Author's Note: Here's my attempt at the Badboy!Klaine genre. This one features Badboy!Kurt and McKinley High as a juvenile correctional facility.
Rated M for language and possible future smut.
Blaine Anderson cursed quietly to himself as he watched his afternoon bus speed away from the entrance to Dalton Academy. As always, he had two options. One: call his father and wait in the school library until the allocated time, receiving no apology when his father turned up over an hour late. Or two: walk five minutes to the nearest community bus stop to get home. This would be taking a route that many Dalton students feared to tread as it passed the infamous McKinley reform school.
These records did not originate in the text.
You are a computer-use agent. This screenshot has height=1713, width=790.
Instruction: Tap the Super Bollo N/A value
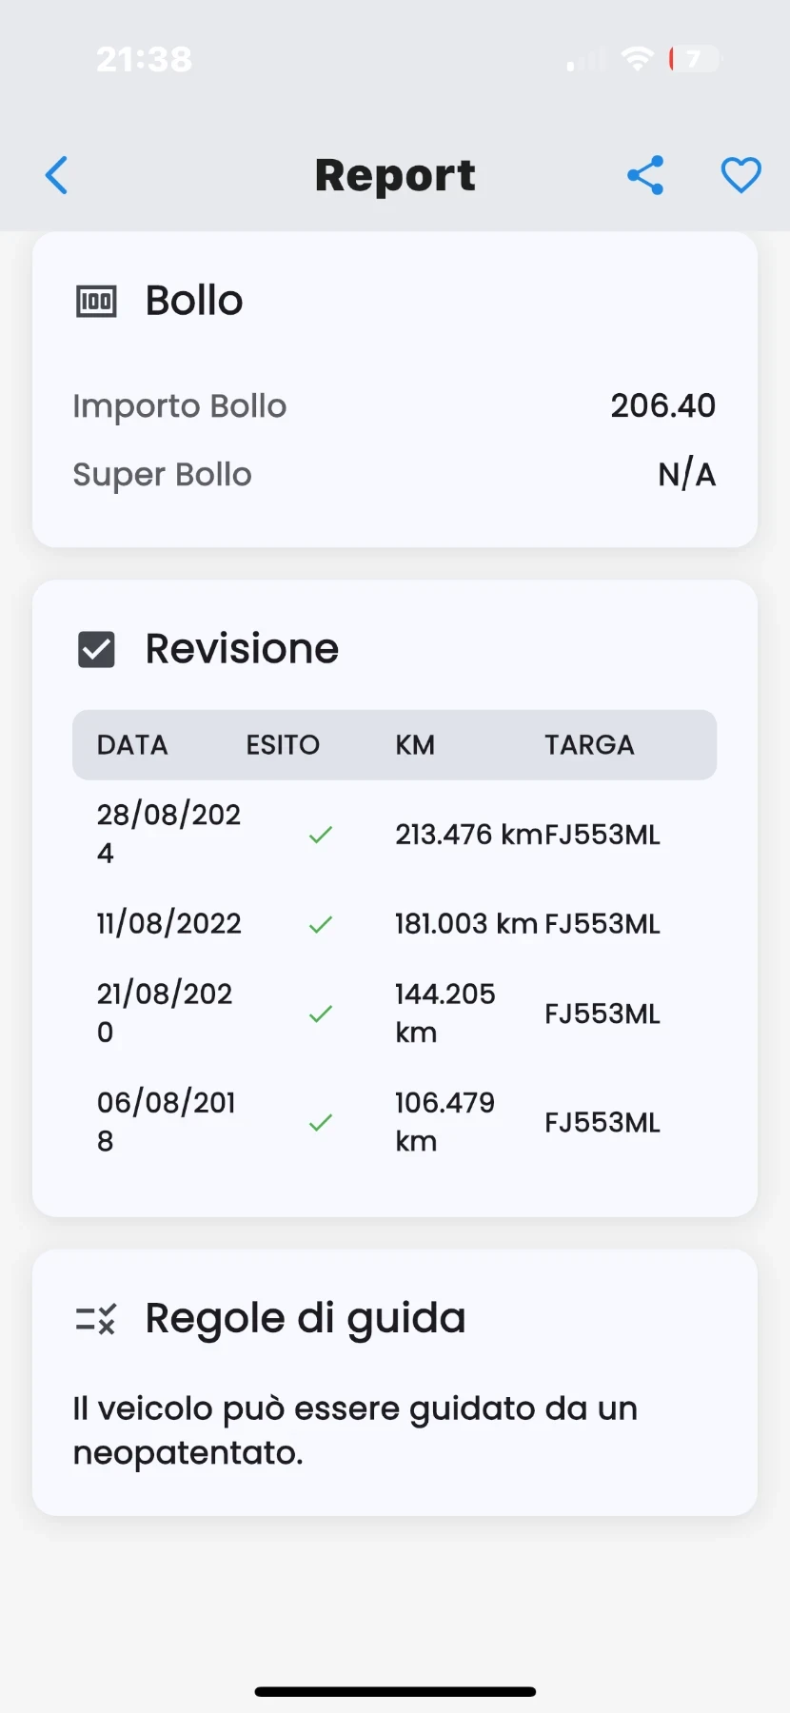[686, 474]

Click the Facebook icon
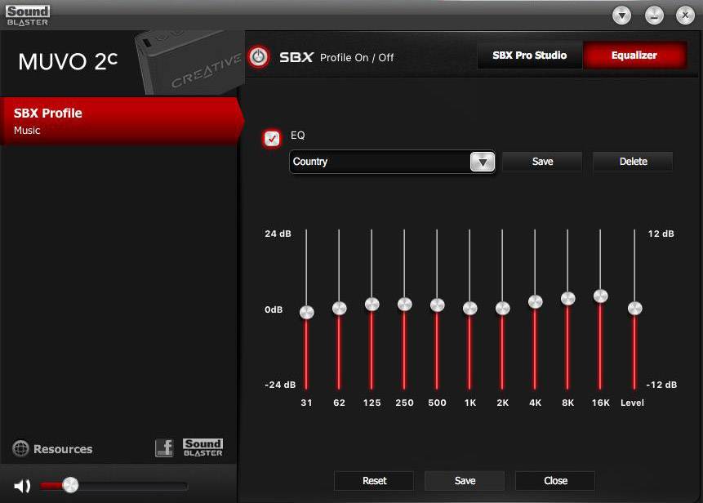point(163,447)
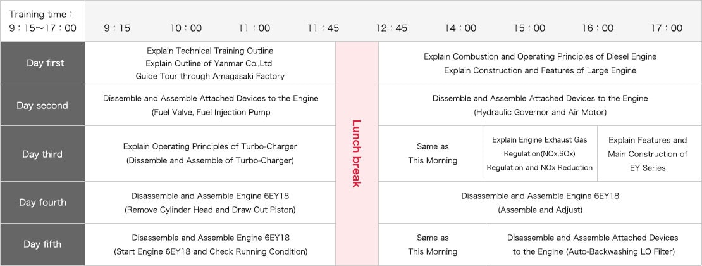Screen dimensions: 702x266
Task: Select the 14:00 time column label
Action: 460,28
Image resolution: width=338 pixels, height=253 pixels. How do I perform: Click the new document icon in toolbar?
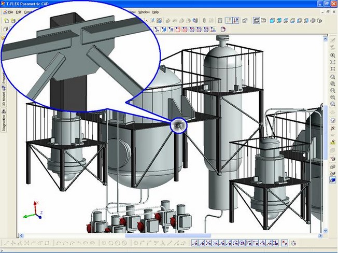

The teachers of Dalton often used McKinley as a scapegoat for punishment when misbehaviour presented itself in class, as in 'Do that again next time and I'll make sure you'll be sent to McKinley!' It worked every time. Located on a corner, the school (known by its full name as William McKinley Correctional School for Boys and Girls) was situated next to the only sidewalk available, unless one dared to venture out on to the main road. The outside exercise area of the boys' school backed out onto the sidewalk, surrounded by a black iron fence. In the unfortunate event that any Dalton student were to pass by while the boys had their free time, the boys of McKinley were not hesitant to throw out as many taunts as they could. It just so happened that it would be the afternoon that Blaine decided not to wait around for his father.
Oi, we've got a Dalton faggot passing through!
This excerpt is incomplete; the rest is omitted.